Your reply must contain exactly the lines running from the one with "Given: Open actions" to the last line of the entries below, both included, and no other lines.
*****
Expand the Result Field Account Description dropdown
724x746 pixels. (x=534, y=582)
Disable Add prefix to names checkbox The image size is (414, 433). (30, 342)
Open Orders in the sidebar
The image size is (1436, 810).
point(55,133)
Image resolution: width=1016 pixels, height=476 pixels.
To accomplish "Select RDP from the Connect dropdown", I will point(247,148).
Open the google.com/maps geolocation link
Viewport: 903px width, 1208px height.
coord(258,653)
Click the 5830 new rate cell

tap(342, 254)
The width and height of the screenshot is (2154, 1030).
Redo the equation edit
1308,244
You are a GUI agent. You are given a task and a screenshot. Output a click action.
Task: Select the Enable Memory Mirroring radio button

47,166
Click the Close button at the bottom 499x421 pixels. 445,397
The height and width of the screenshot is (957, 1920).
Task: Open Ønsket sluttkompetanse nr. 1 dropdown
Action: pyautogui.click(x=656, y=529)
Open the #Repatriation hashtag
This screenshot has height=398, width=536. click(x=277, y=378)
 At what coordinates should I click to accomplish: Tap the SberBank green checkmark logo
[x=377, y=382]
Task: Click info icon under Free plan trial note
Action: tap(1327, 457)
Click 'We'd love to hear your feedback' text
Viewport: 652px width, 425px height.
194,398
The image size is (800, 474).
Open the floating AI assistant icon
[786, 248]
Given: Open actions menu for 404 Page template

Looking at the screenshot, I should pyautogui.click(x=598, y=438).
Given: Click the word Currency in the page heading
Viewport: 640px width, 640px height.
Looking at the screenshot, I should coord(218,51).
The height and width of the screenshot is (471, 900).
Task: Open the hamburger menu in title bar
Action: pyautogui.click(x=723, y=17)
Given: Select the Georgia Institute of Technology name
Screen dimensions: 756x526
*****
Expected answer:
Given: Open actions menu for 404 Page template

Looking at the screenshot, I should pyautogui.click(x=598, y=438).
Given: Click the word Currency in the page heading
Viewport: 640px width, 640px height.
Looking at the screenshot, I should coord(218,51).
The height and width of the screenshot is (471, 900).
Task: Open the hamburger menu in title bar
Action: pyautogui.click(x=723, y=17)
Given: Select the Georgia Institute of Technology name
Screen dimensions: 756x526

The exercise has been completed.